Some records:
__________________________________________________

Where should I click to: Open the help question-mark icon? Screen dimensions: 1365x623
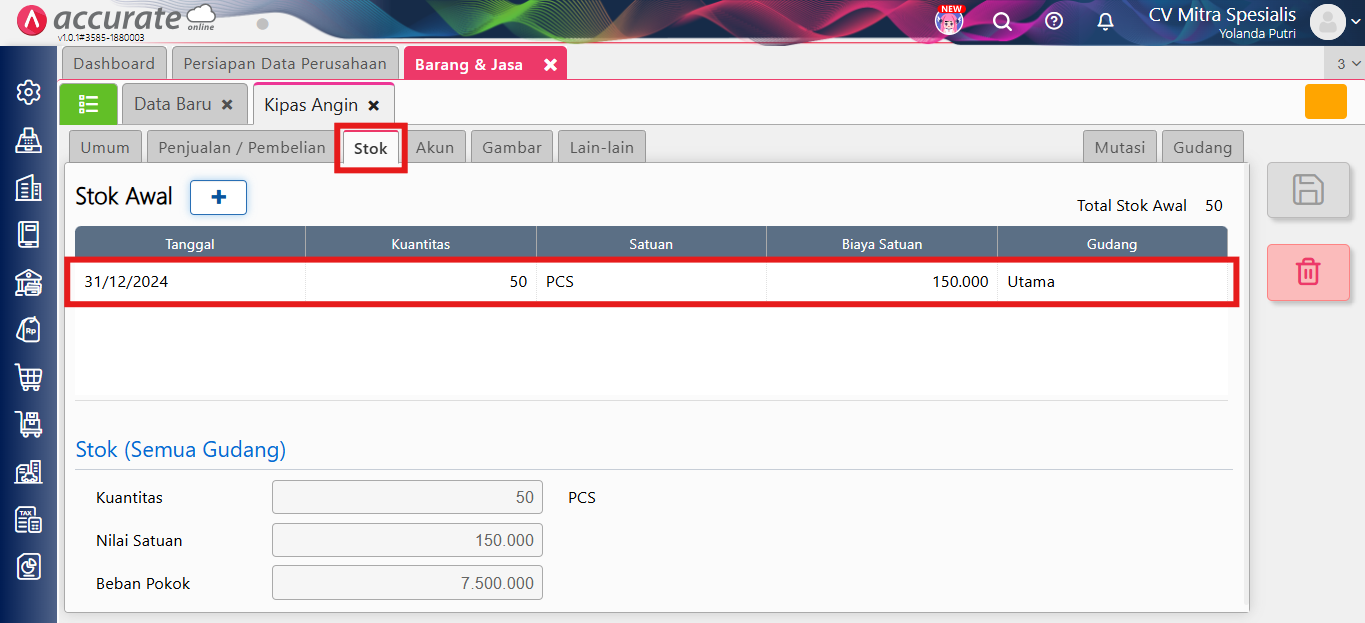(1053, 20)
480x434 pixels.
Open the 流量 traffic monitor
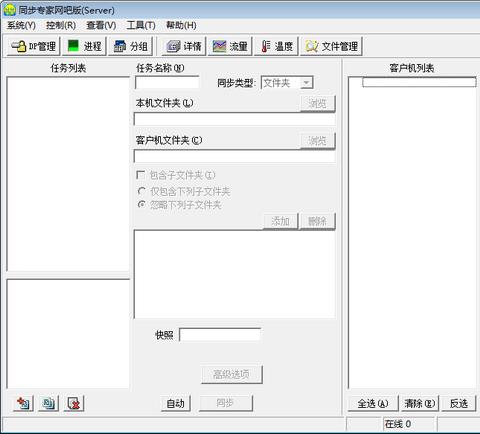click(230, 46)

__________________________________________________

**Task brief**. Extract each line of the records above that contains the string "Open", matching case exactly.

**The completed task**.
Where should I click to: Open the help question-mark icon? Screen dimensions: 1365x623
Open the 流量 traffic monitor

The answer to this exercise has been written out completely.